-- Data to examine follows --

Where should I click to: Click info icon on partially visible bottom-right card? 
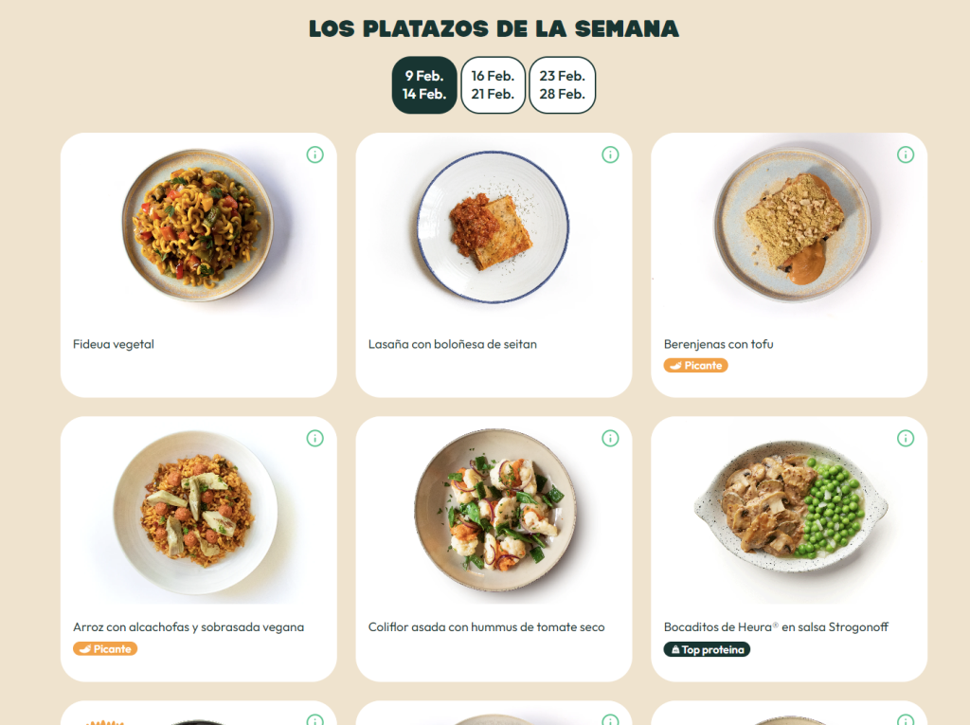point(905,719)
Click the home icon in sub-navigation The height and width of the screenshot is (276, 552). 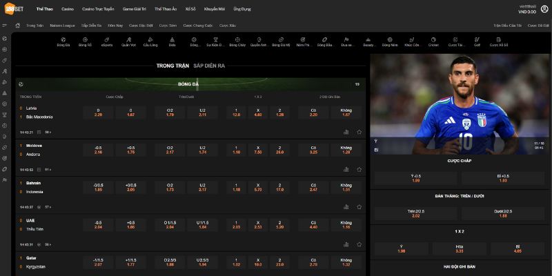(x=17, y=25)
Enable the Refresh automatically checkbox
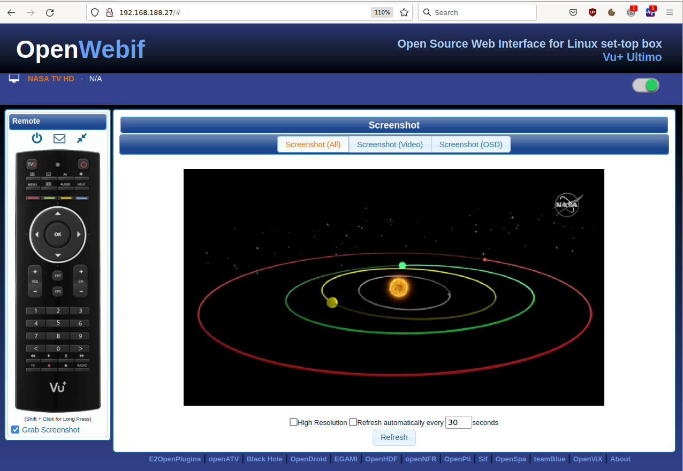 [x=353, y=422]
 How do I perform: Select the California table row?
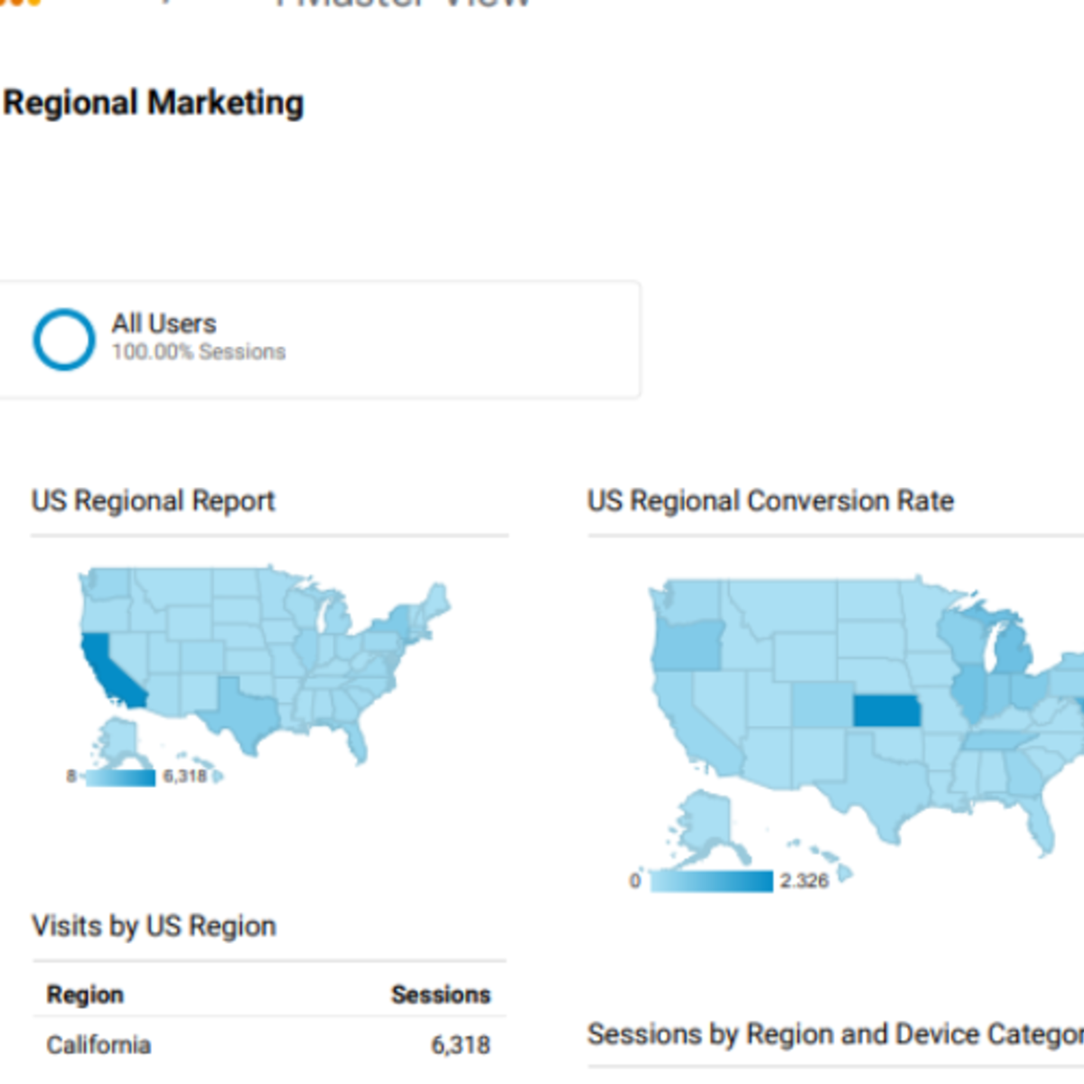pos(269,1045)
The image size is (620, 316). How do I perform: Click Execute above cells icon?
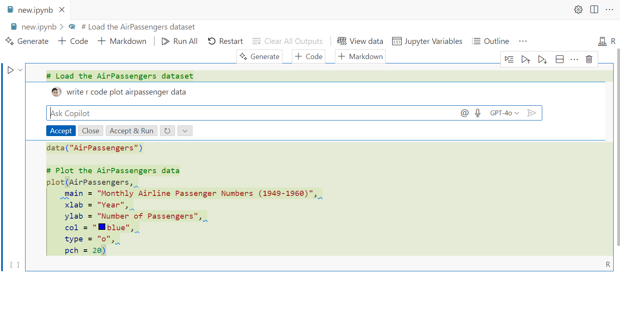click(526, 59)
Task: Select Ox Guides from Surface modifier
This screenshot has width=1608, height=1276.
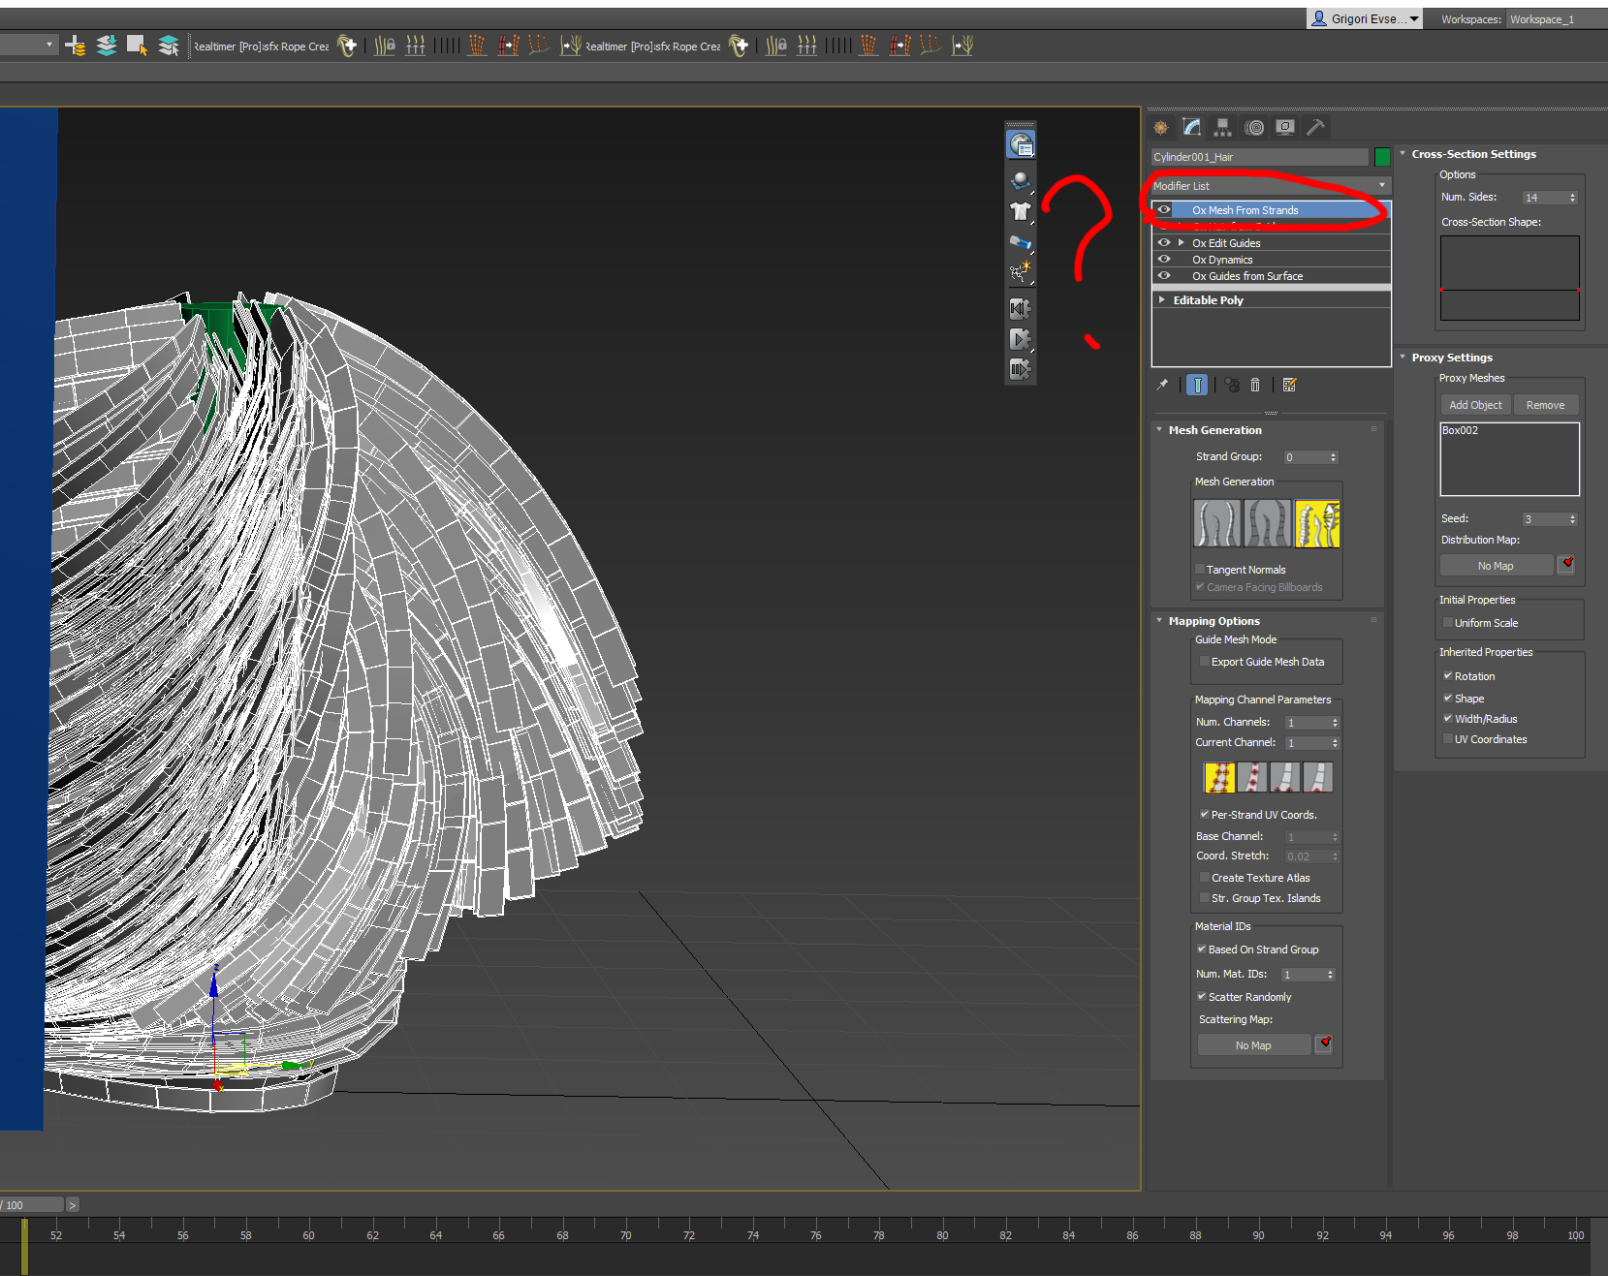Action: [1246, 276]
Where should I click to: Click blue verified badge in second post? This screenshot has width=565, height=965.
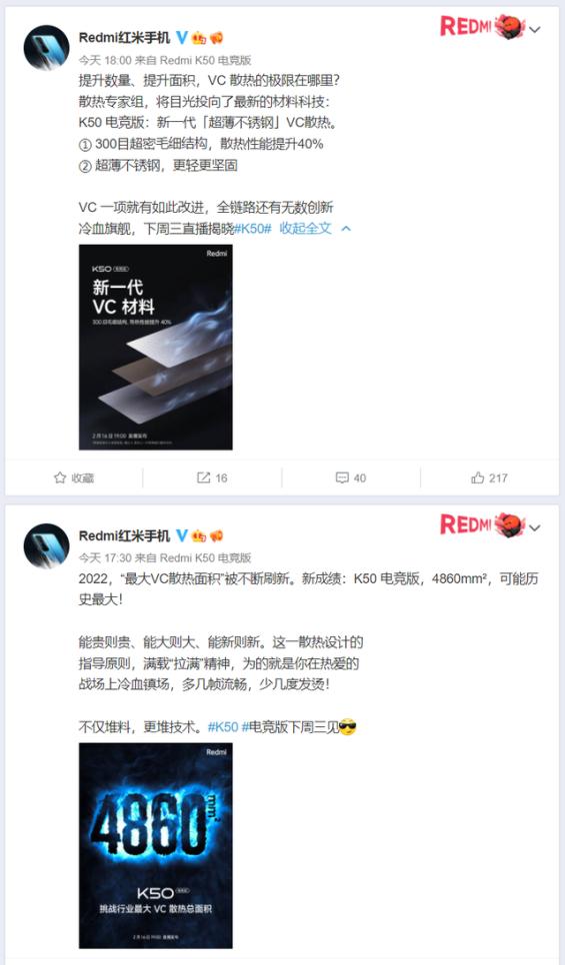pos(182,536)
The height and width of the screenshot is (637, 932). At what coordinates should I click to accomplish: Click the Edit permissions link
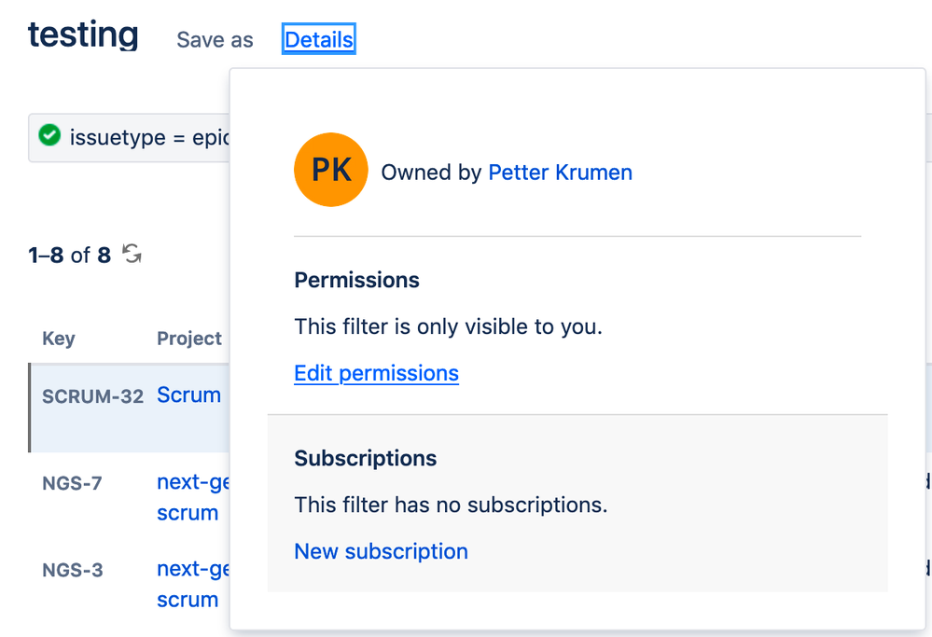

-- Data to examine concluded --

* Task directions
Your task is to copy word for word the lines from the line containing "This screenshot has width=1608, height=1276." to the end of the listing, both included, and to drop any pictures.

* Answer box
This screenshot has width=1608, height=1276.
Action: [1246, 276]
Where should I click to: Click blue verified badge in second post? This screenshot has width=565, height=965.
pos(182,536)
The height and width of the screenshot is (637, 932). At what coordinates should I click to accomplish: Click the Edit permissions link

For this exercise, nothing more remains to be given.